[Bloc de texte]:
◇ ◇ ◇ ◇ ◇ ◇ ◇
Le président Emmanuel Macron a affirmé que la France n'a "en aucun cas" été "visée" par cette attaque sur un porte-conteneurs battant pavillon maltais. Ces déclarations ont été rapportées par la porte-parole du gouvernement, Maud Bregeon, le 6 mai.
"Les tirs qui ont visé le CMA CGM San Antonio témoignent d'une situation toujours aussi périlleuse dans la région", a déclaré Maud Bregeon lors du bilan du Conseil des ministres. Elle a précisé que le navire n’était pas sous pavillon français, mais que la France exprimait sa solidarité envers un équipage de nationalité philippine.
"Ce n'est en aucun cas la France qui a été visée", a martelé Maud Bregeon.
Équipage blessé
Confirmant l'attaque, le groupe CMA CGM a déclaré que son cargo avait été touché alors qu'il naviguait dans le détroit d'Ormuz. La compagnie a indiqué que les membres blessés de l'équipage avaient été évacués et reçus des soins médicaux. Des dégâts importants ont également été signalés sur le navire.
Cette attaque est le quatrième incident survenu dans cette zone stratégique durant les 72 dernières heures, une période où la mise en œuvre du "Projet liberté" de Donald Trump visait à sécuriser la navigation dans le détroit. Ce projet a été "suspendu" pour une durée indéterminée par le président américain, dans l'espoir de parvenir à un accord avec l'Iran.
Les tensions dans le détroit d'Ormuz, une voie maritime essentielle pour le transport de pétrole, ont des répercussions notables sur la situation géopolitique de la région. Des experts du domaine maritime mettent en garde contre l'escalade des hostilités, soulignant que chaque incident pourrait avoir des conséquences lourdes pour le commerce international et la sécurité maritime.
La situation continue de susciter des inquiétudes à l'échelle internationale, alors que les pays concernés surveillent l'évolution des événements de près.
◇ ◇ ◇ ◇ ◇ ◇ ◇
(Entrées de données enregistrées)

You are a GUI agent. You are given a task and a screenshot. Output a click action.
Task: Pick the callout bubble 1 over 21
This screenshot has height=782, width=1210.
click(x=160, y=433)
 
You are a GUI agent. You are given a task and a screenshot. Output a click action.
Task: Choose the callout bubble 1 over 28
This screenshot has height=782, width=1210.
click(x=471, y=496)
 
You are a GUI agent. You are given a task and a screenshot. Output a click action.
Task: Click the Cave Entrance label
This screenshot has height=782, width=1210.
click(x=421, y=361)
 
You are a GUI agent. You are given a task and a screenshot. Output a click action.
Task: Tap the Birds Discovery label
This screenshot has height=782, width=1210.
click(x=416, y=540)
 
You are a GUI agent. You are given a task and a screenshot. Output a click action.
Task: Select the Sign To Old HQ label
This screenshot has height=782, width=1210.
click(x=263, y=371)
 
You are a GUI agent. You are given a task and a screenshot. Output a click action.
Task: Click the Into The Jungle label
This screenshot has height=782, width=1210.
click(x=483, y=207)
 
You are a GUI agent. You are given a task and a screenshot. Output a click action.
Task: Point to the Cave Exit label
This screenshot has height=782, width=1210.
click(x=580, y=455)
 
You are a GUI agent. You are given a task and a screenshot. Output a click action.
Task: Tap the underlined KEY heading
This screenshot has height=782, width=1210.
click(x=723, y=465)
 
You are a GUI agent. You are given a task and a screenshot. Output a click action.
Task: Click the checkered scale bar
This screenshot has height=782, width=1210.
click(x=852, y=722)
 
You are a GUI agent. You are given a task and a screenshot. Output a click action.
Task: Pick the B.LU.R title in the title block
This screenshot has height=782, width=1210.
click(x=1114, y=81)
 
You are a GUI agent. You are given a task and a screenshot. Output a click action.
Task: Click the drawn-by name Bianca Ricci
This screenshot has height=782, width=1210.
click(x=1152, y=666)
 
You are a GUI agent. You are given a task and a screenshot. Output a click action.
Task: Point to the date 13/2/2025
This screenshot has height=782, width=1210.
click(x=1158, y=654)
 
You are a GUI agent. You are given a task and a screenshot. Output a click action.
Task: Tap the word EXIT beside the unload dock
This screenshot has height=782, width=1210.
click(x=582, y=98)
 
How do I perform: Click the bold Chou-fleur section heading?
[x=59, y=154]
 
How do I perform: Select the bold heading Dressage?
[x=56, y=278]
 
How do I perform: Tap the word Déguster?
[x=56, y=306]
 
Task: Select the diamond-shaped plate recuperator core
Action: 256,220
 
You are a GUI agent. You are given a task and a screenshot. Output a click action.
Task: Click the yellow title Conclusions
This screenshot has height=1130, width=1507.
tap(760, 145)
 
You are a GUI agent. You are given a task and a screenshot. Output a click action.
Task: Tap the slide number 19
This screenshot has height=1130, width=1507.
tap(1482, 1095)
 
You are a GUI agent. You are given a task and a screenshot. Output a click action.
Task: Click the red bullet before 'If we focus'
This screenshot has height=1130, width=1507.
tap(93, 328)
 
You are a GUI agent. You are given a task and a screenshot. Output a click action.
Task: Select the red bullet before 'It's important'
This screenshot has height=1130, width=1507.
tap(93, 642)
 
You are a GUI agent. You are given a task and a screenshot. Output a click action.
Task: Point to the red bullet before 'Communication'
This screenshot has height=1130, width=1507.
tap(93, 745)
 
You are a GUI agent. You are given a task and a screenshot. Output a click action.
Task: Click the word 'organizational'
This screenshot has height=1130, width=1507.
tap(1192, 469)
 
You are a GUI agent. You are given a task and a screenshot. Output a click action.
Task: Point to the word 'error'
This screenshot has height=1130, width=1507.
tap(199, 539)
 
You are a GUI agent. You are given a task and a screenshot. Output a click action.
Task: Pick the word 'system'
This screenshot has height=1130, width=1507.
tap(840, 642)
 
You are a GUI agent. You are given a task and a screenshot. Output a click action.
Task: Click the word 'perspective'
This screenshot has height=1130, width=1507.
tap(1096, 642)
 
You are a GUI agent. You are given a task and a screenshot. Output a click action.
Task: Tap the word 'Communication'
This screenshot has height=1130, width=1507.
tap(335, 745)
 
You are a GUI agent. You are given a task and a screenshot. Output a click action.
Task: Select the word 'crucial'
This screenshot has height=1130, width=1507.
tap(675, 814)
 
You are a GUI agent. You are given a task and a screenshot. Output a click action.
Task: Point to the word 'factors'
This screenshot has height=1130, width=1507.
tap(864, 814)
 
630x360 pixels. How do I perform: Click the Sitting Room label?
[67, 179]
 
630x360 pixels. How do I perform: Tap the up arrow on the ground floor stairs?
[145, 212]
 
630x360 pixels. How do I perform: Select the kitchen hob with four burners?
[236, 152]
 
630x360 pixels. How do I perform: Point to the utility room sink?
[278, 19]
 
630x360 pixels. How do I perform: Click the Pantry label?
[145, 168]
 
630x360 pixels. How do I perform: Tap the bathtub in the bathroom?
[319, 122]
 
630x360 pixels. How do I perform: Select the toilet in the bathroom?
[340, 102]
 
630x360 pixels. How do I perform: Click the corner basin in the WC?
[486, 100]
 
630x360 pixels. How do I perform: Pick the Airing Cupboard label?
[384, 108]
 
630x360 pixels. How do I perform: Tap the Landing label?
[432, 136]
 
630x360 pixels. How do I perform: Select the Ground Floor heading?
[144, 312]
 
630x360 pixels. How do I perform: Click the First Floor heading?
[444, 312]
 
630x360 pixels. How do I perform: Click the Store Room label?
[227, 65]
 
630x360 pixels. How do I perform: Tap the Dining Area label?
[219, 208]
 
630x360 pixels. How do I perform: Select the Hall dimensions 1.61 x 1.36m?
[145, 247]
◇ ◇ ◇ ◇ ◇ ◇ ◇
[Consigne]: Reformulez sous forme de liste le paragraphe du texte sur l'attaque du CMA CGM San Antonio qui commence par « Cette attaque est le quatrième incident ». Gardez-en les faits principaux.

[Réponse attendue]:
- Cette attaque est le quatrième incident dans cette zone stratégique en 72 heures.
- Pendant cette période, le « Projet liberté » de Donald Trump visait à sécuriser la navigation dans le détroit.
- Le président américain a suspendu ce projet pour une durée indéterminée, dans l'espoir de parvenir à un accord avec l'Iran.